Initially they played coffee shops and parking lots, working their way up to local clubs and bars within a year. In 2006 they really began to develop their distinct style, opening for such national acts as The Felice Brothers, The Join, Lisa Germano, and Steel Train.
A mixture of indie, progressive and alternative rock, Alta Mira has been turning ears throughout the Northeast. After recording at Barefoot Studios in Massachusetts, they released “The Fables and Fabrications EP,” in 2007 with the support of Indian Ledge Records—an Albany-based record label who scooped up the talented quartet at its inception.
Press for Alta Mira has been encouraging. In 2007, Alta Mira earned Metroland’s “Best New Band” category and has garnered the praise of Albany’s Times Union, Schenectady’s Daily Gazette and Hudson Valley’s Chronogram magazine, as well as various online reviews from InYourSpeakers.com and RadioExile.com.
Having returned to Barefoot Studios, Alta Mira recently finished recording their first full-length album. Mixed by Grammy Award winning engineer Corin Nelson and mastered by the world renowned Bob Ludwig, their debut album is now widely available online for purchase.
How do you describe your music to people, Tommy?
I usually tell people we’re kind of an alternative rock revival, but we tend to use a lot of non-traditional timing and chords. It’s just noise that sounds pretty sometimes.
Tell me about how you originally got into your craft.
All of us starting playing music on our own somewhere in the middle school days. Hunter played trumpet in middle school growing up in San Jose and also had his mom’s Epiphone acoustic laying around. August, Hunter’s brother, played the saxophone in middle school but didn’t play bass until high school. Joe was never a lead singer before Alta Mira but was writing and performing his own music. I think he also has some experience playing the piano when he was younger. Being the son of a drummer, I always had access to a drum kit so I began playing in early middle school. When I was little I played along with a lot of southern and classic rock.
What is your favorite thing to do in the whole wide world?
I like to do interviews on company time. I also love writing songs with these three people.
What is your biggest challenge when it comes to running your business?
If you’re referring to the band as our business I suppose it’s separating monetary woes from making music. It really affects everyone when you’re stressing out about how to sell your music, who might like it, and viewing it as a product.

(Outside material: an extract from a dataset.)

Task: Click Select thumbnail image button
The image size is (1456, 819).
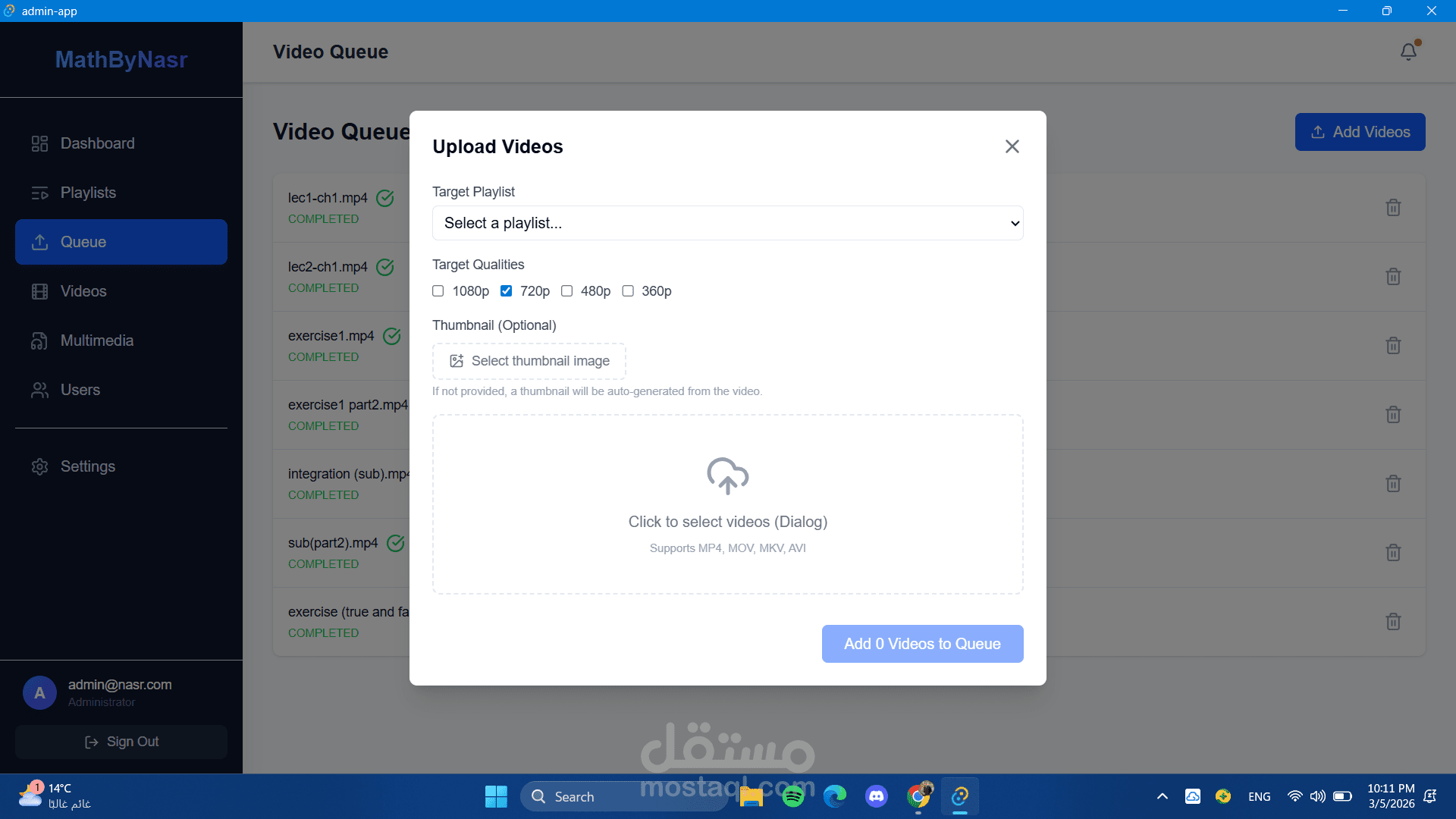Action: coord(529,361)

You need to pay attention to both aspects but if you’re neglecting the creative side you might as well do something else.
When you were a kid, what did you think you were going to be when you grew up?
I don’t think I gave it too much thought but I probably thought about being a farmer more than anything.
In what way has your community impacted your development as a musician?
I’ll answer this in terms of our song writing. The rest of the band might disagree with me but I think our songs do reflect where we’ve lived for the past five years or so. We do a little too much over-analyzing and nitpicking over structures and melodies and so on. I think that has to do with growing up through our mid/late teens in suburban Clifton Park, which is just north of Albany, NY. There are a lot of droning maze-like neighborhoods, new construction, and lots of retail stores. There wasn’t too much to do in my town that I felt comfortable doing so I spent time in my basement playing music. That sort of answers the question.
What other artists out there do you love?
Personally, I love Deerhoof. I think they’re super talented and insanely creative. They’ve been a standard favorite of mine for a while now. At the moment I’m listening to the new Antony and the Johnsons album, which is incredible.
What does your future hold?
Hopefully our future holds more changes for us. Since we’ve been together we have gone through quite a few phases sound-wise. Every time we write a new song it’s always a step in a new direction. At the moment we have a bunch of songs that we’re working on. We plan to do some home recording this summer and maybe try to release something soon, maybe an EP.